Events

Alumni Presentations

At alumni events in March and April, Professor Tung Yin and Professor Aliza Kaplan, director of the Criminal Justice Reform Clinic, discussed their research. Yin spoke about the similarities between the Malheur occupation and the January attack on the U.S. Capitol. Kaplan discussed nonunanimous juries in Oregon and the then-upcoming U.S. Supreme Court decision on Edwards v. Vannoy, which concerns retroactivity.

  • Professor Tung Yin Professor Tung Yin
  • Professor Aliza Kaplan, director of the Criminal Justice Reform Clinic Professor Aliza Kaplan, director of the Criminal Justice Reform Clinic

Justice, Race, and Reform: Examining Proposals for Responsive Change

The Lewis & Clark Law Review (LCLR) hosted a symposium in April to answer questions about what we can learn from past reform attempts and to propose paths forward. The symposium featured the scholars who published in Issue 25.2, including LCLR Editor Connor McDermott ’21; Lewis & Clark professors Meg Garvin, Aliza Kaplan, Jim Oleske, and Tung Yin; and scholars from Harvard, Pritzker, and the University of New Mexico.

“Nationwide protests highlighted the need for criminal justice reform that is sensitive to systemic inequality,” noted LCLR. “However, the push for reform has been met with resistance, a clash that played out dramatically in our native Portland, Oregon, last summer. Furthermore, rather than dampen the calls for justice, the current pandemic has served to highlight the very real urgency of criminal justice reform.” In his introduction to the issue, Yin wrote, “The time is now for meaningful criminal justice reform. The symposium/Law Review aims to provoke a widespread consideration of ways in which such reform might proceed.”

Improving Criminal Justice

Crime Victim Litigation Clinic

Students with the Crime Victim Litigation Clinic (CVLC), which is a key project of the National Crime Victim Litigation Institute (NCVLI), work on litigation and policy issues impacting victims of crime all across the country.

Criminal Justice Reform Clinic

Students in the Criminal Justice Reform Clinic (CJRC) worked on a variety of cases and projects relating to the back end of the criminal justice system in the areas of parole, clemency, forensic science in wrongful convictions, and legal services to incarcerated youth.

> Records

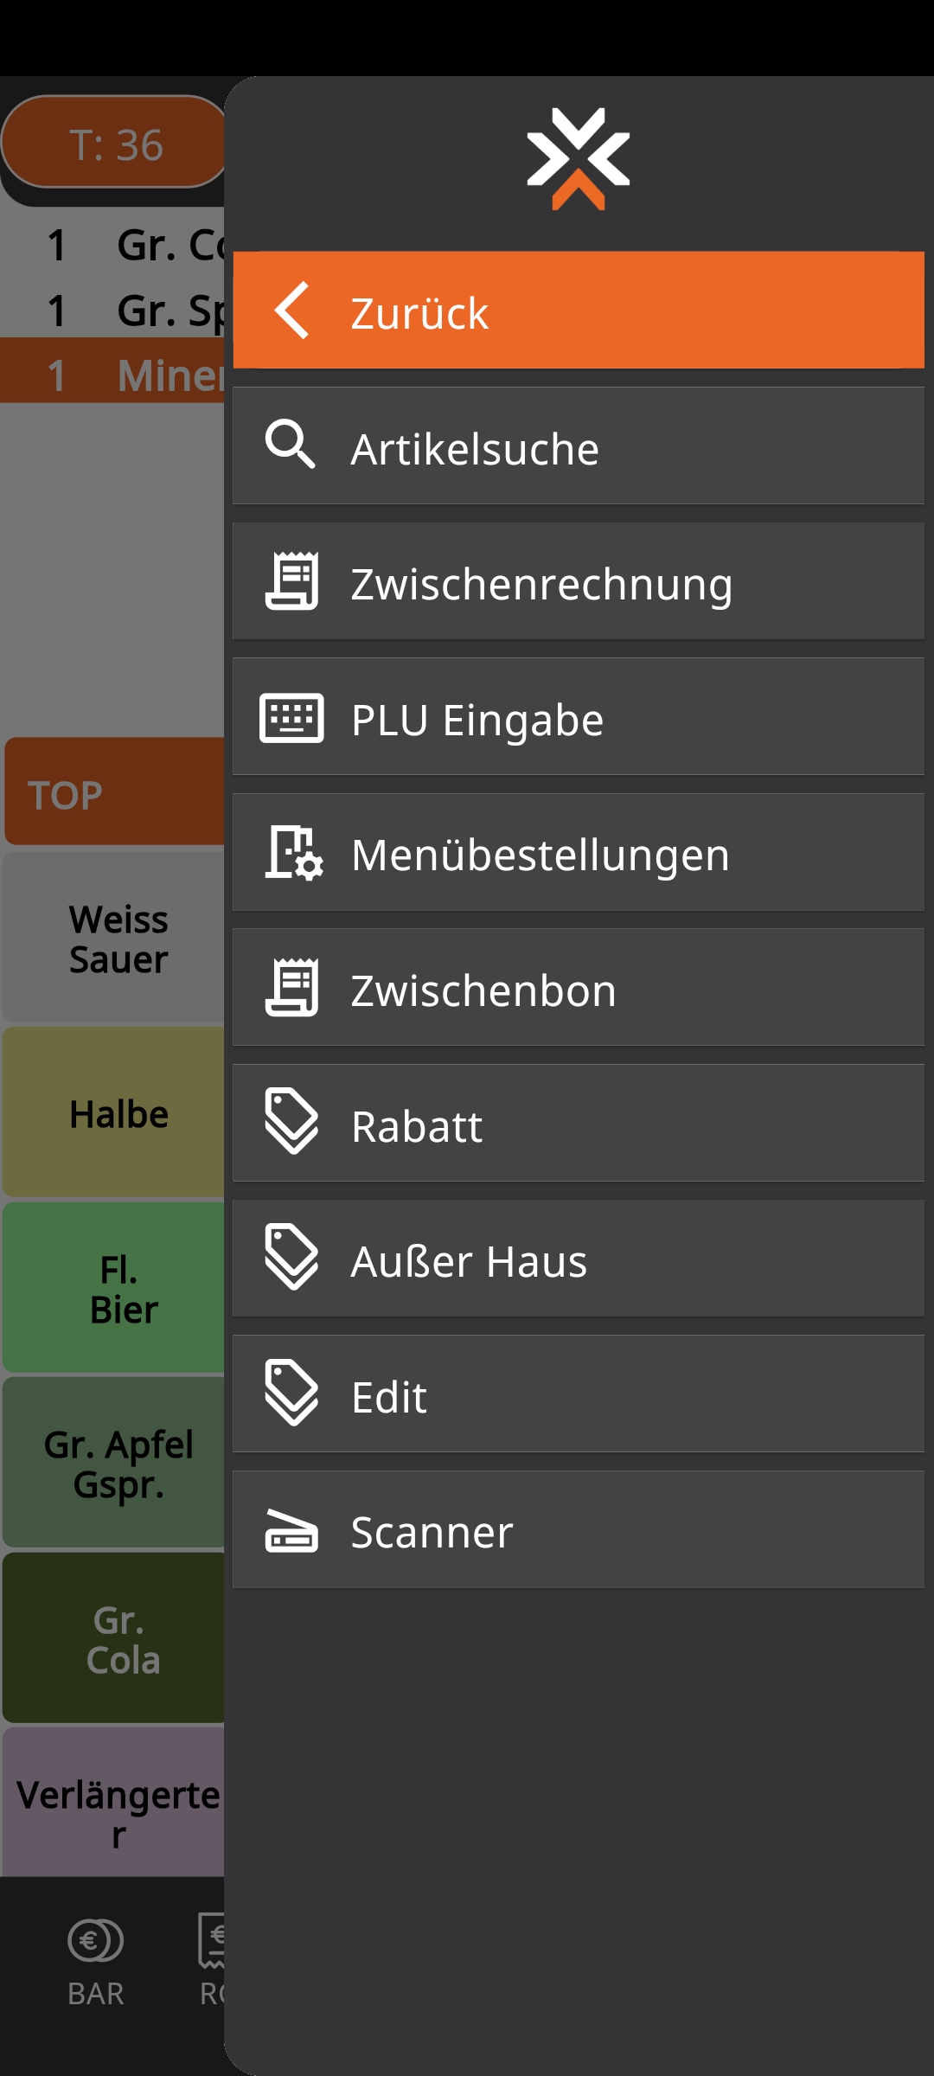Click the Zwischenrechnung receipt icon

click(292, 582)

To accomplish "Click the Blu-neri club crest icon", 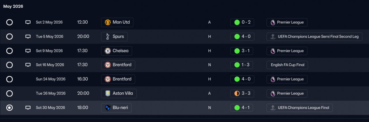I will click(108, 108).
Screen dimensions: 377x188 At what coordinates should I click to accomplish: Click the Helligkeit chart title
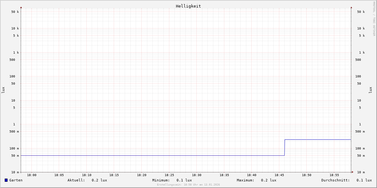pos(188,6)
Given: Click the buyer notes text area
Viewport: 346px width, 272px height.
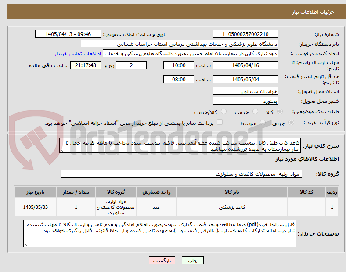Looking at the screenshot, I should [x=159, y=233].
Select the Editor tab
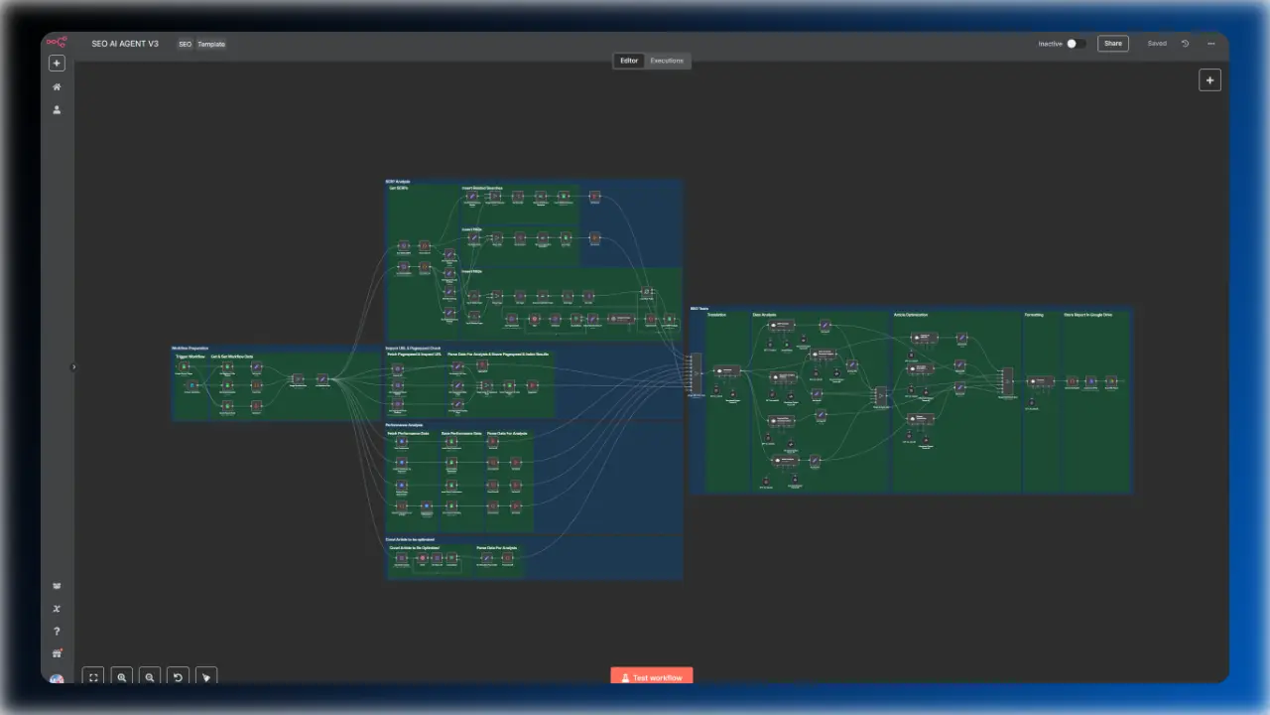Screen dimensions: 1270x715 click(x=629, y=61)
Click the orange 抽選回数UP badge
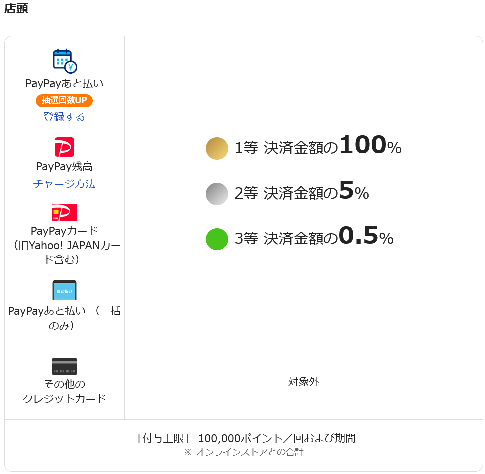The height and width of the screenshot is (474, 485). pyautogui.click(x=64, y=100)
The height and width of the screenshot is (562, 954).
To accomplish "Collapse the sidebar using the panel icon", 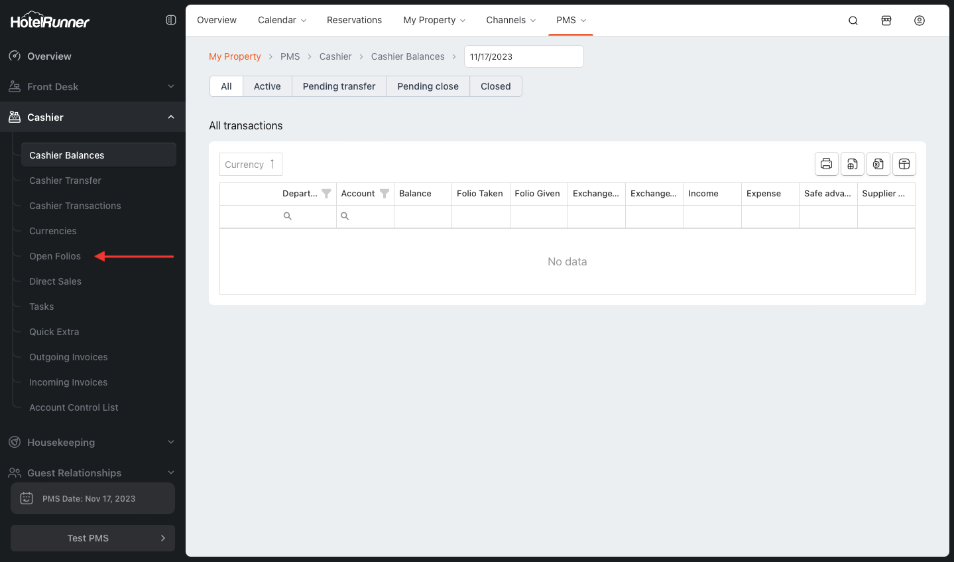I will (x=170, y=20).
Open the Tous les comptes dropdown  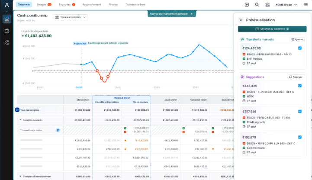[71, 17]
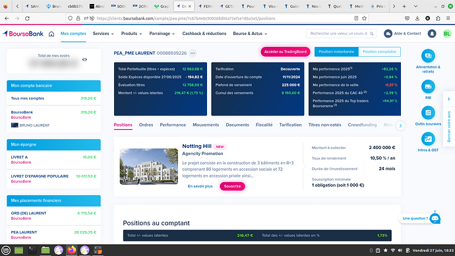Expand the Services dropdown menu
Image resolution: width=455 pixels, height=256 pixels.
104,34
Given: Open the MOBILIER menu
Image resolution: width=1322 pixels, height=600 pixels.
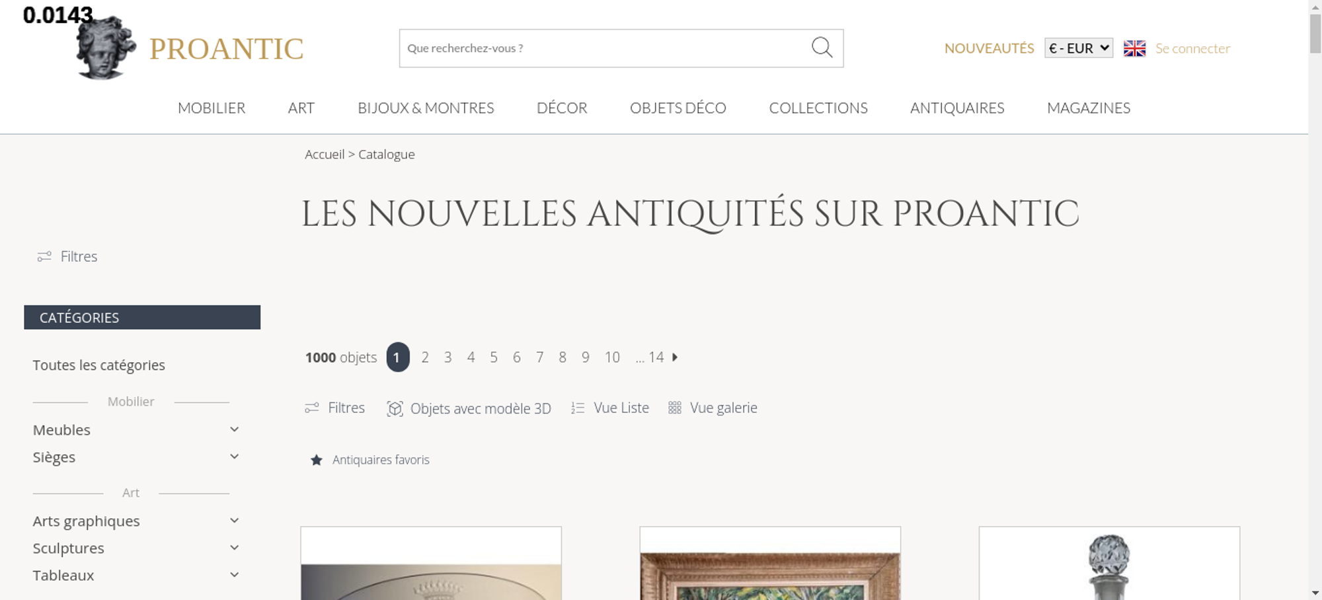Looking at the screenshot, I should [212, 108].
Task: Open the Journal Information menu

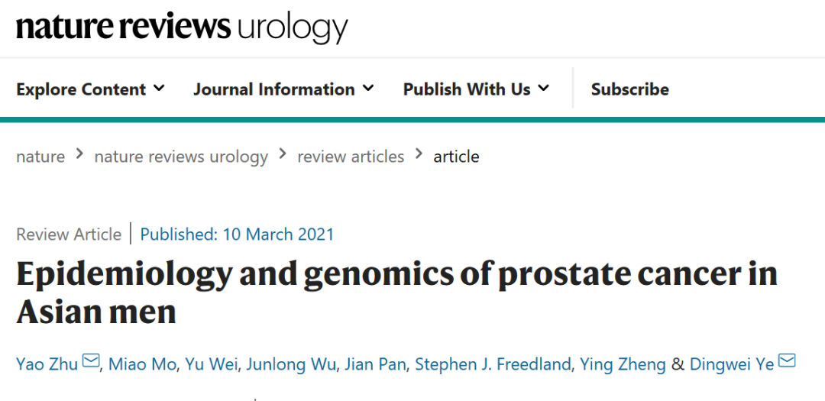Action: 274,89
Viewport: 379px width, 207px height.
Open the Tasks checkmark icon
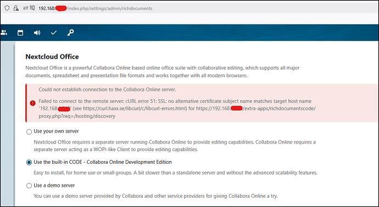point(54,32)
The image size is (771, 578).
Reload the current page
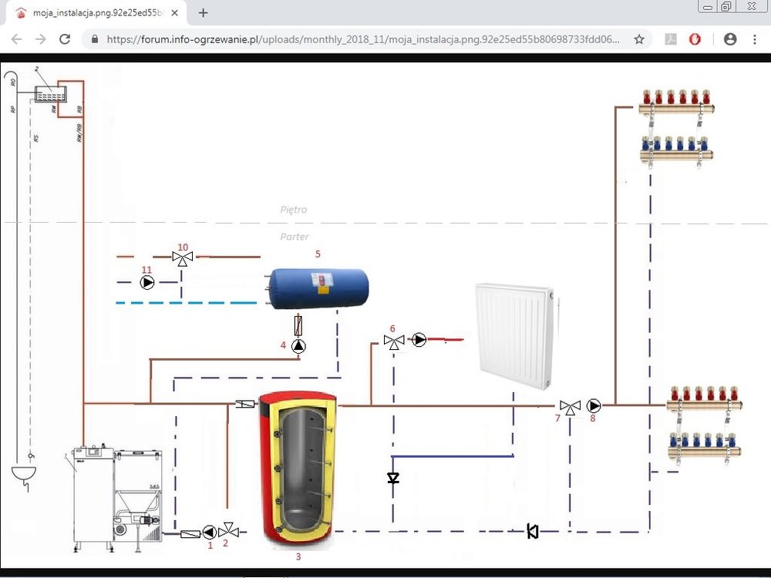coord(65,39)
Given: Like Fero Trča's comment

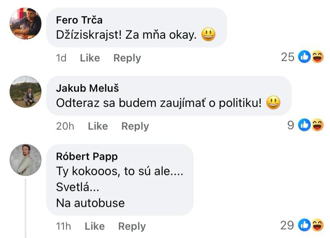Looking at the screenshot, I should [x=90, y=58].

> Task directions
How would you translate this sentence from the text on alumni and criminal justice events into Spanish: "Yin spoke about the similarities between the Malheur occupation and the January attack on the U.S. Capitol." The records aren't needed for this.

> Your solution
Yin habló sobre las similitudes entre la ocupación de Malheur y el ataque de enero al Capitolio de los Estados Unidos.